So when Aegon IV dismissed his Bracken lover and began his search for his next official royal mistress, the perfect poetic coincidence of the universe should have already ensured that the chosen lady would be a Blackwood.  Yet Melissa Blackwood, affectionately called “Missy” by her royal lover, would earn her place not simply through her Blackwood name but for her genuine good heart.  Yandel calls her the “best loved” of Aegon’s nine, and the description seems more truth than flattery.  Melissa Blackwood would enjoy a long, happy relationship with Aegon, demonstrating the kind of regal, dignified companionship Aegon had yet to experience in any of his previous affairs (or would, in any to come).
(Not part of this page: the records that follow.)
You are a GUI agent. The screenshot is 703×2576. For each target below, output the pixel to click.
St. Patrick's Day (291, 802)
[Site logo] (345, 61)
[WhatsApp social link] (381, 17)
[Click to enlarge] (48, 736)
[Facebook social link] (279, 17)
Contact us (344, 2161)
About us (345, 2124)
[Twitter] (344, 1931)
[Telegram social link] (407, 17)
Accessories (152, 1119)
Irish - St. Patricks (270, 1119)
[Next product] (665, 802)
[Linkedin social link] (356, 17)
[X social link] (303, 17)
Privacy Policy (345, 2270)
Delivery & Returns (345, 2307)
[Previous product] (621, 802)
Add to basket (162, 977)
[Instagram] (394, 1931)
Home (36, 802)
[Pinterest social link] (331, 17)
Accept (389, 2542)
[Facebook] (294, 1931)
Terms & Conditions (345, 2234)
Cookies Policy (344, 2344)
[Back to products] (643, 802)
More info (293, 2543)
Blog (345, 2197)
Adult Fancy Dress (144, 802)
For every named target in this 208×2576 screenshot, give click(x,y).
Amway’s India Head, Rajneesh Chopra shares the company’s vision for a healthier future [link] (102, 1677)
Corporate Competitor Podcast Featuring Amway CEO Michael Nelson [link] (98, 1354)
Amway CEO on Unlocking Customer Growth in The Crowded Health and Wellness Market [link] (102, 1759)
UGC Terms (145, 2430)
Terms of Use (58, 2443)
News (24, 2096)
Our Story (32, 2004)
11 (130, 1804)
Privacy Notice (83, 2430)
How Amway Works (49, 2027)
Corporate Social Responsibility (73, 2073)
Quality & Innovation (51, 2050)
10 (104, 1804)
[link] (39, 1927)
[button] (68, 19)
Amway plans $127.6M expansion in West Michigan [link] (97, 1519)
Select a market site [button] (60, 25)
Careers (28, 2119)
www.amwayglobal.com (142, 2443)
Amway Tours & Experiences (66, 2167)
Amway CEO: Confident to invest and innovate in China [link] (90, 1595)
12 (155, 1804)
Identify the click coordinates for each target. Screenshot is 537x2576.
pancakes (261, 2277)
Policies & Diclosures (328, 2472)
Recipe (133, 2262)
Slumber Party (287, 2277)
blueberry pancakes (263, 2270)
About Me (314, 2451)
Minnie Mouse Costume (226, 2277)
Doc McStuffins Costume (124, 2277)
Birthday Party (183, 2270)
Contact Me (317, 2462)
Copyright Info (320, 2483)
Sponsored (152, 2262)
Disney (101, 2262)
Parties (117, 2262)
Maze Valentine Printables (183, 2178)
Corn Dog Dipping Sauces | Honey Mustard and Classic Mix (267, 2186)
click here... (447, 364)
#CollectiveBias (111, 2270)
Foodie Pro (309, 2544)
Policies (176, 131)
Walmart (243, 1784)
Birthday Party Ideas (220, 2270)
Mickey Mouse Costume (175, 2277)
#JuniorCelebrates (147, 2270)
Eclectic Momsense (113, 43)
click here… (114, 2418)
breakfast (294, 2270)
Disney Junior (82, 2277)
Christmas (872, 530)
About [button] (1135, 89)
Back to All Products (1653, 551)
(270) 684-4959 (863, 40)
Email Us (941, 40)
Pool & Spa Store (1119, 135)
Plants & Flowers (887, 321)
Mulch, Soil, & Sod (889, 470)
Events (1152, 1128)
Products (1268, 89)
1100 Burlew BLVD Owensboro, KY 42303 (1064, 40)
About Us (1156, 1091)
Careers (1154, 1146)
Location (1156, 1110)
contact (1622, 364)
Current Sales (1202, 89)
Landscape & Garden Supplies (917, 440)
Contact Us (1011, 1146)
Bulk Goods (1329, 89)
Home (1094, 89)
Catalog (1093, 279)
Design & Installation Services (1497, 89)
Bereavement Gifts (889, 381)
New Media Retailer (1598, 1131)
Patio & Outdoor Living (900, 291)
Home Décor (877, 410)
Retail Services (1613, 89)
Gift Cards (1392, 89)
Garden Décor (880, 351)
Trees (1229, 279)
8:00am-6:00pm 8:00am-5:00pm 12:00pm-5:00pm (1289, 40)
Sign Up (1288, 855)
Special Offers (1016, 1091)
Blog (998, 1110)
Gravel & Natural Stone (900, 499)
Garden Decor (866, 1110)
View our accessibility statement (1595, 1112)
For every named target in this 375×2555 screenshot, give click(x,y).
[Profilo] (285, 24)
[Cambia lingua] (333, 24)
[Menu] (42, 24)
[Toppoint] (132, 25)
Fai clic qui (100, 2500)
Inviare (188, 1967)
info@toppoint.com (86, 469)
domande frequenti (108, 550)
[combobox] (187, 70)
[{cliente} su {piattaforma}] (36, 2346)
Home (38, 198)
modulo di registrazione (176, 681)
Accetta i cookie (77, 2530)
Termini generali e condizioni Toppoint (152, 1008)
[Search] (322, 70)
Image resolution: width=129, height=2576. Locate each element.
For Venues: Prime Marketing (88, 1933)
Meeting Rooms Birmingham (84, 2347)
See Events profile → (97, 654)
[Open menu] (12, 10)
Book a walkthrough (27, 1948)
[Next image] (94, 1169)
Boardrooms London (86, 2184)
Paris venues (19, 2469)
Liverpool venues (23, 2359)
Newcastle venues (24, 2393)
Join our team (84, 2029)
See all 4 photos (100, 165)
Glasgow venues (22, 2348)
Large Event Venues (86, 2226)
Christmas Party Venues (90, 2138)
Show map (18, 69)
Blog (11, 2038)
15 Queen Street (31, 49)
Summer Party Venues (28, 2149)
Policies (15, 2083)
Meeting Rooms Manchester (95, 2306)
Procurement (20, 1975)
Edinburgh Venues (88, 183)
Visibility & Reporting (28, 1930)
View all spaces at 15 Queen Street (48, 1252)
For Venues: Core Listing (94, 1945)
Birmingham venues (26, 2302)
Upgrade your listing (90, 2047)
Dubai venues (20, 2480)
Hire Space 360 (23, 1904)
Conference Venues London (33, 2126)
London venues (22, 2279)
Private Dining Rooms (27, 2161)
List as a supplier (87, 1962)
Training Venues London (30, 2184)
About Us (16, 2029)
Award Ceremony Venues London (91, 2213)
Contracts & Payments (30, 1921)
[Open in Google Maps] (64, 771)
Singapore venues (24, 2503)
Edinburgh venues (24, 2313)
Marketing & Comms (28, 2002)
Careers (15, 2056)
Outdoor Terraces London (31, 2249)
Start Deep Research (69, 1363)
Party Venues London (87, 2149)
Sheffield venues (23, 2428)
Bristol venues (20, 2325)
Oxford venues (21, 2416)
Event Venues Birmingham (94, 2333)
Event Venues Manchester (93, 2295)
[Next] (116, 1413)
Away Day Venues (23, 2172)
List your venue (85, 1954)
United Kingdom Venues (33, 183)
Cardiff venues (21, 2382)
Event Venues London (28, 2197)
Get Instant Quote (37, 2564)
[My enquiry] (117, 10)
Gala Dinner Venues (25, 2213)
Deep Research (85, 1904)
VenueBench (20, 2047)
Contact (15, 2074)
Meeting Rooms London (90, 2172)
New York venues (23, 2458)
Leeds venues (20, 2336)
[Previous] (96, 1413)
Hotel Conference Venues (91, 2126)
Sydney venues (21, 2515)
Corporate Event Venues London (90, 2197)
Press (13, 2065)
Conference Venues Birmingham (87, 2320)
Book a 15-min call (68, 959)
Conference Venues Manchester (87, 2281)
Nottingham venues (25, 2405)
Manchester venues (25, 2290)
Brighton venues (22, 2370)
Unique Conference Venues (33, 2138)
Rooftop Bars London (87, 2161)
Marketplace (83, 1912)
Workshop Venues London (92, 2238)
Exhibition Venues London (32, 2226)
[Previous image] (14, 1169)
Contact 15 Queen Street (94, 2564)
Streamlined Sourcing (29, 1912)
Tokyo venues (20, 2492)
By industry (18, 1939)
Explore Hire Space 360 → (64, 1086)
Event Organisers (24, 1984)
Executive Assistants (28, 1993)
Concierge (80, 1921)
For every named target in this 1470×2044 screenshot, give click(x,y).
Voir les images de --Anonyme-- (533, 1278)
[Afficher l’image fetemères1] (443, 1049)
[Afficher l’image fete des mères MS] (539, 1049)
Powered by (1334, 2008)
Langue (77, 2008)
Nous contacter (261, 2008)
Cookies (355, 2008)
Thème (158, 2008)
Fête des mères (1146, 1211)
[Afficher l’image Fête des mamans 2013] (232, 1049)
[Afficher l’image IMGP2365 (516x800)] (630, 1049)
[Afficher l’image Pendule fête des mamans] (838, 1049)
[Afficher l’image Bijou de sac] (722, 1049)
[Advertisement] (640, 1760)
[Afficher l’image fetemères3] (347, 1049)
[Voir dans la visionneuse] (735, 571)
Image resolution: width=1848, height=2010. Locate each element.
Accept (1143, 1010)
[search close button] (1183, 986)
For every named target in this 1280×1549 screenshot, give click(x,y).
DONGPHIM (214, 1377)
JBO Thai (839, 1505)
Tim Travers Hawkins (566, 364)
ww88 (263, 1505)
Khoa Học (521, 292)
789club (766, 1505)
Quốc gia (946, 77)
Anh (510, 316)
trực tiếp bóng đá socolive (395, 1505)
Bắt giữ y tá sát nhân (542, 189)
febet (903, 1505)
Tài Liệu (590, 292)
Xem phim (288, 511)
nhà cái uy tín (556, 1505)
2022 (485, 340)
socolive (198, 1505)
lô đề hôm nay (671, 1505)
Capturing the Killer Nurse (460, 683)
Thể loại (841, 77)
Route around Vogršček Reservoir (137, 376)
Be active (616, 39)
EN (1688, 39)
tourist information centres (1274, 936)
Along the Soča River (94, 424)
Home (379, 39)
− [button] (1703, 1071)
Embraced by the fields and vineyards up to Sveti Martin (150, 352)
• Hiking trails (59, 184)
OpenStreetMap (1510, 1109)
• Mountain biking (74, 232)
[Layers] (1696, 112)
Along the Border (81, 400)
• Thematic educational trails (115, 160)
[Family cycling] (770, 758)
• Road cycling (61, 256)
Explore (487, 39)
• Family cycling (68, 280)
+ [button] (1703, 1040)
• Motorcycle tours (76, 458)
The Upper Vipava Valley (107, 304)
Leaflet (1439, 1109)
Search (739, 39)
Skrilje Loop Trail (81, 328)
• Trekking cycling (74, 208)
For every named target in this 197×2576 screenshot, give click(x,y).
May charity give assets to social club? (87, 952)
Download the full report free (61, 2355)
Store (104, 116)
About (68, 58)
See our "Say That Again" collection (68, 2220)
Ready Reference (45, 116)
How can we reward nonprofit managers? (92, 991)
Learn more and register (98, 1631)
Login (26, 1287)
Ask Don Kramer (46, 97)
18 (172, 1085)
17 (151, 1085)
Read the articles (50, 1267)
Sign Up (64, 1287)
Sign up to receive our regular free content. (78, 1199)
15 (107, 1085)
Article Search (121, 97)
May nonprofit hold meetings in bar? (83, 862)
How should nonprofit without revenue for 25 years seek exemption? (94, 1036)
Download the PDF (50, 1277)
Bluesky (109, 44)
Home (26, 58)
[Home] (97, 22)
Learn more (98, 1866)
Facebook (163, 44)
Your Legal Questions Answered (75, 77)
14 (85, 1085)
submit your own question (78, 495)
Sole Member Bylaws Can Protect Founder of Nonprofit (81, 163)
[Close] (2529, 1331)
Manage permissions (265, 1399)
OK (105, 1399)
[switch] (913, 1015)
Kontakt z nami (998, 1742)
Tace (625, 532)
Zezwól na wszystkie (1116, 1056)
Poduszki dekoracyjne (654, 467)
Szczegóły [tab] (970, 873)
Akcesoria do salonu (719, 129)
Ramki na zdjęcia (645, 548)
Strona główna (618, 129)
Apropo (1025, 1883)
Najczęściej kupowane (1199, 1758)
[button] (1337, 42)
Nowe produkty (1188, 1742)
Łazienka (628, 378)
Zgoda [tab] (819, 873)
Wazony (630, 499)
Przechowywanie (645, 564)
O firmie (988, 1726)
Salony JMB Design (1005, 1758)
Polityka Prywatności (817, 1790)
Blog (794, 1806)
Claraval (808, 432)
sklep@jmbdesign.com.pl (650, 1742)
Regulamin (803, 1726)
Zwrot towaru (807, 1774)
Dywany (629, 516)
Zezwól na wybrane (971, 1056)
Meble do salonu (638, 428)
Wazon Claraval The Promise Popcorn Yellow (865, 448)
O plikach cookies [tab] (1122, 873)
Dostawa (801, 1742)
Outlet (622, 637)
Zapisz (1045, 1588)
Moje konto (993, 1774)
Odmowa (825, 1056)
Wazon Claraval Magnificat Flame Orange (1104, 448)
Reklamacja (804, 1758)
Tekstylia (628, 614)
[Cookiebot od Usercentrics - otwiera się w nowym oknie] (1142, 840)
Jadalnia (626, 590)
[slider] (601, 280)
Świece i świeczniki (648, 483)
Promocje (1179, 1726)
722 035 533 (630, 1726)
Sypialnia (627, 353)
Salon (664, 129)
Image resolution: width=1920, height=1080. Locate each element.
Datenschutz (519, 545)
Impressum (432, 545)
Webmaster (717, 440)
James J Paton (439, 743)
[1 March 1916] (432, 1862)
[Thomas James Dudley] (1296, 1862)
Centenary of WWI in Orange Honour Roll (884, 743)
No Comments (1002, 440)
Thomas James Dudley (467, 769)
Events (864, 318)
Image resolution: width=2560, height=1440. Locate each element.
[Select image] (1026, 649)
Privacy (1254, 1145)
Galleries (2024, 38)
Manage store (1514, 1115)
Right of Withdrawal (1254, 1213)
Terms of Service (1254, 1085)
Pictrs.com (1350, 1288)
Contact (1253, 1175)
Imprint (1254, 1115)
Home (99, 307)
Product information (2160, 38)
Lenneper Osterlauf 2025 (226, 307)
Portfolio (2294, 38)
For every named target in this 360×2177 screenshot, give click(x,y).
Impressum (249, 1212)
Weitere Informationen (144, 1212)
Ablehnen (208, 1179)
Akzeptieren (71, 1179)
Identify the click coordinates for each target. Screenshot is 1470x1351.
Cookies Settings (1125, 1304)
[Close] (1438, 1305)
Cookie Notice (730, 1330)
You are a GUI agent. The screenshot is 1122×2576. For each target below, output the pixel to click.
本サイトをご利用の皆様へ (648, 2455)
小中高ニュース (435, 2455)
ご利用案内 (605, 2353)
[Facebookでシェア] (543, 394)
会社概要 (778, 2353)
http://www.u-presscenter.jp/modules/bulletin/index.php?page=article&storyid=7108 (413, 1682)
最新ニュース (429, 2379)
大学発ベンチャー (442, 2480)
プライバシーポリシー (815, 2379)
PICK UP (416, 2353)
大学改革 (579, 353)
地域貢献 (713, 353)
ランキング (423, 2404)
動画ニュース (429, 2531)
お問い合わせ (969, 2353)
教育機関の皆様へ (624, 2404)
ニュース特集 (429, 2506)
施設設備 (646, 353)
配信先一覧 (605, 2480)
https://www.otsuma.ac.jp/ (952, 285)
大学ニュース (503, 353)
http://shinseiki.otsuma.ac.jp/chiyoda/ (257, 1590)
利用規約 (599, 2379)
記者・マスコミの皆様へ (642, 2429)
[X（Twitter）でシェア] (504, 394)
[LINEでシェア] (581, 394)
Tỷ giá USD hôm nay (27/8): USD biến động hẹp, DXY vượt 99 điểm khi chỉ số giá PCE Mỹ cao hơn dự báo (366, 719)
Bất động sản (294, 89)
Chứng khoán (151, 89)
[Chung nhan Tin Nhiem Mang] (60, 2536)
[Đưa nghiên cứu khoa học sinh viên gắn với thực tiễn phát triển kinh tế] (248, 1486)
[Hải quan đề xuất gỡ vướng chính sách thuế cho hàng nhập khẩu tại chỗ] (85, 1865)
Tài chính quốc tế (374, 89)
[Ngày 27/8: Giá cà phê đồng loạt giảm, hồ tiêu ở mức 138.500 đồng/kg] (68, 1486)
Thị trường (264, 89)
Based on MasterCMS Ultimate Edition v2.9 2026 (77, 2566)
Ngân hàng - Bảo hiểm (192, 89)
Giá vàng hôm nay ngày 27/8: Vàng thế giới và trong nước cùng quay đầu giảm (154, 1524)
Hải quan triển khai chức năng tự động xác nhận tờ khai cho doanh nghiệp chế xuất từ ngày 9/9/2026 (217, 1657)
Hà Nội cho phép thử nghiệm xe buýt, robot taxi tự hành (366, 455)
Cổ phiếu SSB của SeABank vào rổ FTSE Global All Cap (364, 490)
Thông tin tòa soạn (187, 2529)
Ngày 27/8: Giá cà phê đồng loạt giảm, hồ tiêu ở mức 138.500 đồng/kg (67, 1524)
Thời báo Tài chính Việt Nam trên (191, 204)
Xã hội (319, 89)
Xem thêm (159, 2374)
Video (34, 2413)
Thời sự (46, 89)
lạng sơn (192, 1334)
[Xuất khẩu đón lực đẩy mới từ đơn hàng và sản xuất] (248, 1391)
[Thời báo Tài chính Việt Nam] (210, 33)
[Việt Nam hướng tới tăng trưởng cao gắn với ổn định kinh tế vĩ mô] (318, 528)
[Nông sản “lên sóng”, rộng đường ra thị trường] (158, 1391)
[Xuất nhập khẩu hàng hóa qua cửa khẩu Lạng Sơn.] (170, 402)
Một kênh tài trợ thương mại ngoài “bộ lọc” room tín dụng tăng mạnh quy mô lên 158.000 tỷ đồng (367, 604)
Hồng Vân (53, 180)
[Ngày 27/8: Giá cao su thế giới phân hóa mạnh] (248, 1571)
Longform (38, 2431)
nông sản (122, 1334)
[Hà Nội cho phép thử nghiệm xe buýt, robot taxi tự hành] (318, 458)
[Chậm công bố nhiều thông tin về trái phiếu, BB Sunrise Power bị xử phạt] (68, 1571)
Part of the reason Melissa managed to hold her position for such a long time was her respectful attitude toward the “legitimate” figures of the court: Queen Naerys, Prince Daeron, and Prince Aemon the Dragonknight. While Barba (and her father) had made no secret of their disdain for the Queen and their open desire to replace her with Barba herself, Melissa recognized the limits of her position and acted within them accordingly. With her kind, modest demeanor and generous nature, Melissa made friends even among those who should have reasonably distrusted her.  Melissa may have simply been acting naturally, but her attitude was a shrewd one: having allies in the Queen, her much-respected Kingsguard brother, and the heir to the throne protected Melissa from the caprices of an easily bored king and the enmity of jealous courtiers (and rival mistresses). This was a lesson learned by two well-known mistresses of our own world, Louise de Kérouaille and Madame de Pompadour.  Louise, mistress of Charles II of England (and successor of his former mistress Barbara, who had constantly feuded with the queen), always treated Queen Catherine of Braganza with respect; in return, Catherine defended Louise during the anti-Catholic hysteria of the so-called “Popish Plot” of 1678. Madame de Pompadour likewise established a cordial, deferential relationship with her lover Louis XV’s much-neglected queen, Marie Leszczyńska; the queen, appreciating the respect shown to her by her husband’s celebrated mistress, declared that if the king had to take a mistress, Madame de Pompadour was better than any other.

Melissa’s good nature would inspire the king to show her more favors – even at the expense of his old favorite, Barba. During his affair with his Bracken lover, Aegon had named the twin hills between Raventree Hall and Stone Hedge Barba’s Teats – a playful, if somewhat crude, praise of his mistress’ buxom figure (it might be noted that, in our own world, Charles II named one of his royal yachts Fubbs, meaning plump, a pet name for his then-mistress Louise).  When Aegon took Melissa as his lover, Barba caustically commented that Melissa had the flat chest of a boy; in response, Aegon took possession of the hills from the Brackens and gave them to the Blackwoods.  The king might have simply thought the gift a witty reply to Barba’s dismissal of Melissa, but his move showed the geopolitical and economic benefits that could come from being the king’s mistress. Any victory of Blackwood over Bracken (or vice versa) only fueled the mutual loathing between the houses; Aegon’s gift was close to a public declaration of crown support for the Blackwoods, and enriched the former at the expense of the latter – a crucial victory in their neverending feud.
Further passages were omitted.